S.F. rents down more than any other large U.S. city
After years of rents creeping higher and higher, San Francisco is finally seeing real signs of a slowdown with several apartment listing and real-estate data companies noting lower rents and rising inventory. San Francisco rents were down 2.3 percent compared with one year ago, according to AppFolio—the biggest drop in the 20 high-population metros the property management site researched for its recent affordability report.
That’s right: San Francisco rentals are now more affordable than New York, L.A. and Miami, with workers in the South Florida city needing to spend 54 percent of their incomes on rents, versus 46 percent in S.F. The affordability calculations are based on the percentage of average monthly household income put toward the average monthly apartment rent, which is currently around $3,200 for a one-bedroom in S.F. (Check out the slideshow above to see what you can get around that price.)

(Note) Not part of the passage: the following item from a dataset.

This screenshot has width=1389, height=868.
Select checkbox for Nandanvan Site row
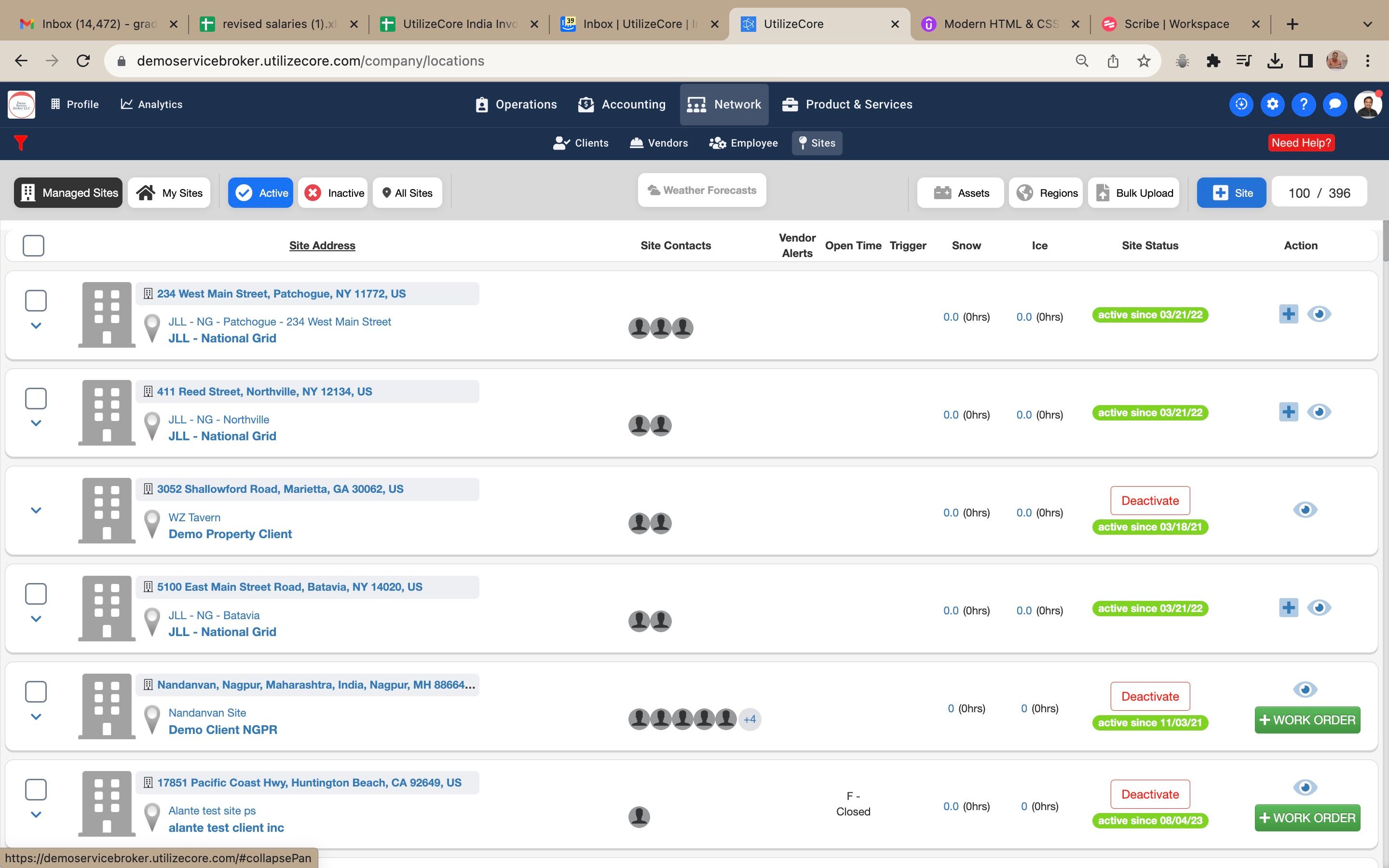36,692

That average rental cost has not been seen in San Francisco since April 2015, according to apartment market analysis company Axiometrics. It also found that the slowdown happened relatively quickly; the annual effective rent growth was still at 5.7 percent only one year ago. Similar slowdowns can be seen in San Jose, where the market has dropped 2.4 percent compared to a year ago, according to Axiometrics. Rents also dropped in Oakland, though by less than 1 percent.

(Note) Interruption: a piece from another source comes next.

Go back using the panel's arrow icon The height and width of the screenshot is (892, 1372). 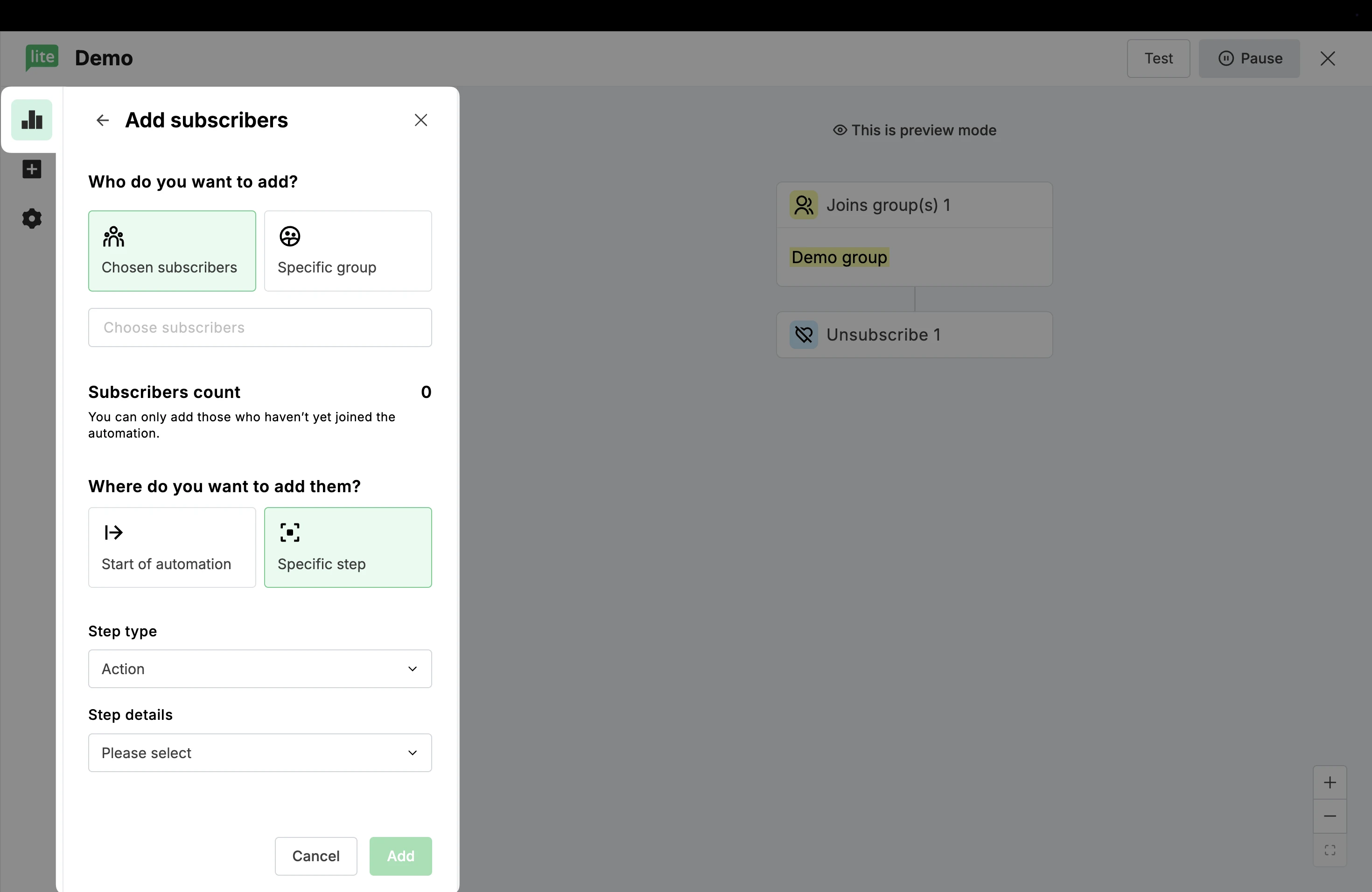[103, 120]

While Oakland rents may be flattening out, they’ve still risen over 60 percent in the last five years, according to Amalia Otet at RentCafe. “If five years ago Oakland was the go-to place for those priced out of San Francisco, with rents around $1,500 a month in 2011, the huge influx of new people seeking cheaper housing has pushed up rents in the area to record highs,” she said. “Moreover, Oakland is rather timid regarding new apartment construction, with approximately 300 units delivered in 2016.”

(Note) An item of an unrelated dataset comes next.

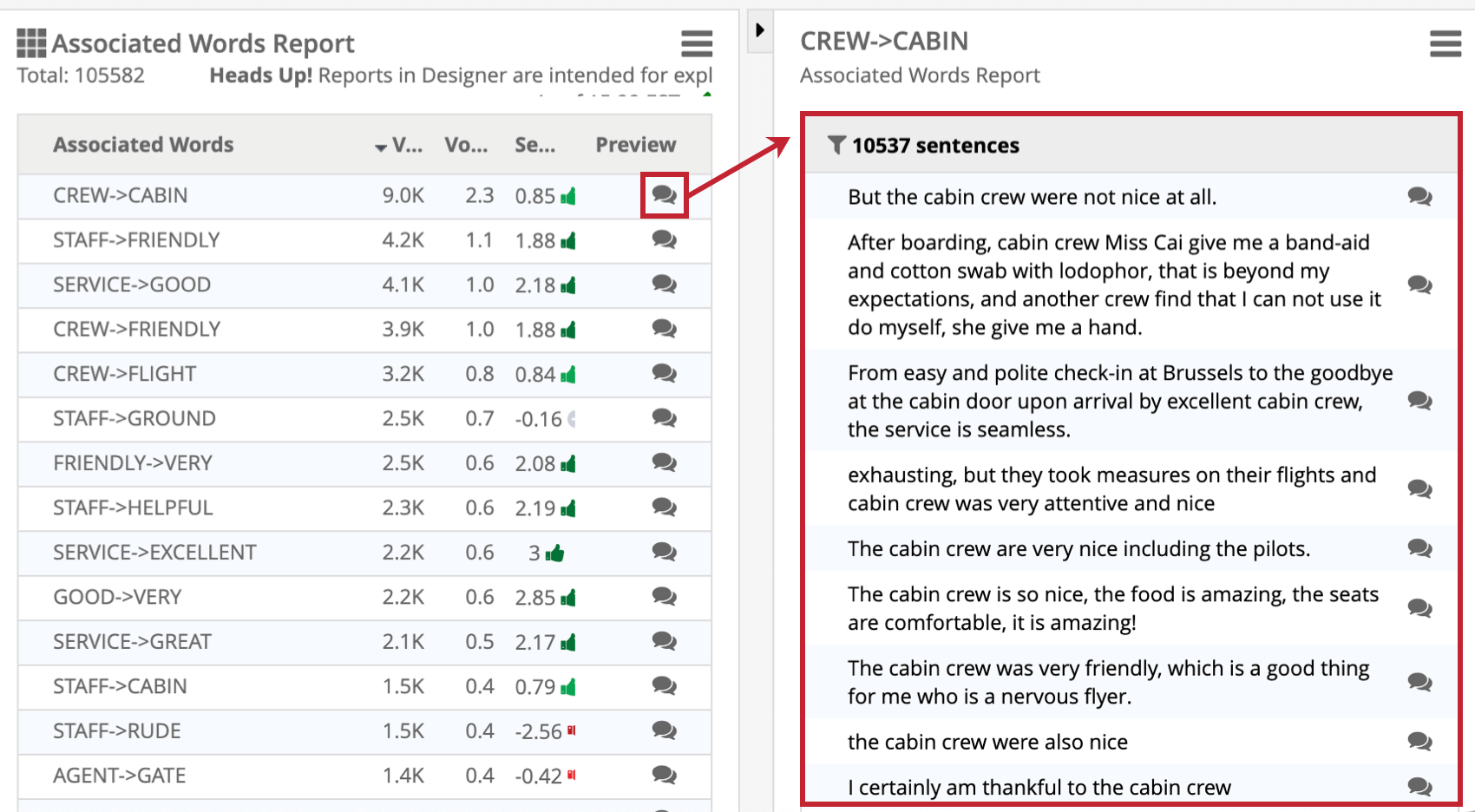Click the collapse arrow between the two panels
1475x812 pixels.
[759, 29]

San Francisco, on the other hand, added 3,600 new units last year, which all the researchers agree is one of the biggest contributors to the softening in the apartment market. “Supply is finally catching up with demand in the market, so rent growth is starting to slow,” said Nat Kunes, vice president of product management at AppFolio. “It took a few years extra after the recession to get to this point because during the recession construction effectively stopped as renter demand was still growing.”
But RentCafe’s Otet doesn’t believe the rental relief will last long. “Demand for apartment living is still particularly strong in S.F., and the high occupancy levels—measured at 95.6 percent by apartment research firm Yardi Matrix—maintain competitiveness among San Francisco’s renters,” she said.